The companies that win won't be those that adopt AI fastest, but those that adapt most effectively — redesigning how decisions are made, capabilities are developed, and work gets done, without losing customer relevance, strategic clarity, or execution quality.

In a product-led transformation, teams need outcome metrics tied to business goals — and a separate set of indicators that track whether the change itself is taking hold. Those tend to be leading, behavioral signals you can eventually correlate with results, not lagging activity counts. Adoption rates and token usage are the most visible proxies for value that get optimized because they're convenient to report, not because they tell you anything about whether the transformation is working.

The org-as-product framing also has a payoff for how change spreads. Start at the team or function level, create room to test and learn, then carry what works into the next pocket of the organization. Adaptation becomes durable when neighboring teams can see something working and want in — thus combining executive mandates with cultural and peer momentum.

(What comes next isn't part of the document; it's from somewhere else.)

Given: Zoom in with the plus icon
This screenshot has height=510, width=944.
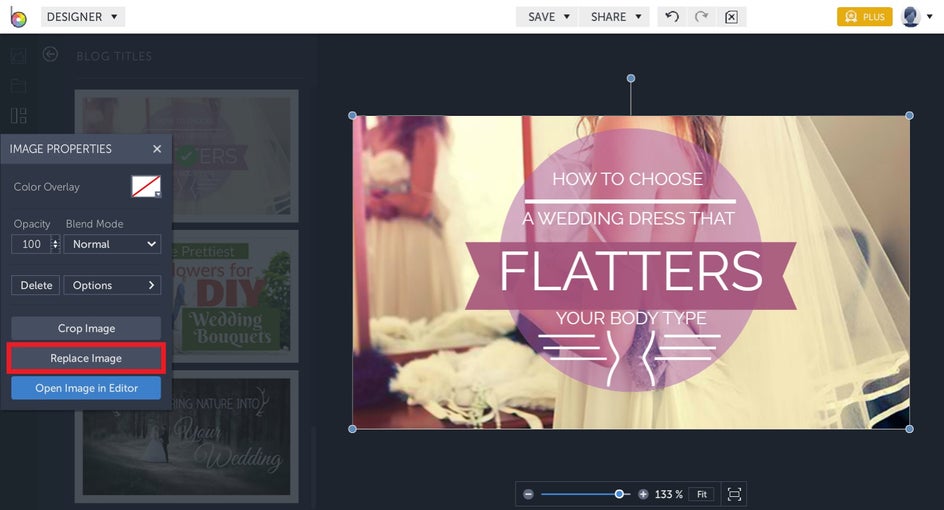Looking at the screenshot, I should pyautogui.click(x=643, y=494).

Conversations like this remind me that many of the hardest parts of this moment aren't net-new. The tooling and pace of change are unprecedented, but the transformation — seeing the organization clearly, redesigning it honestly, and making deliberate decisions about capacity and organizational health — is the work good leaders have always done.

That's the whole point of Parable Patterns — to remind the leader who feels overwhelmed and behind that there's real benefit in revisiting a playbook older than the panic.

We barely scratched the surface with Cindy, so she'll almost certainly be back. For now — thank you, Cindy!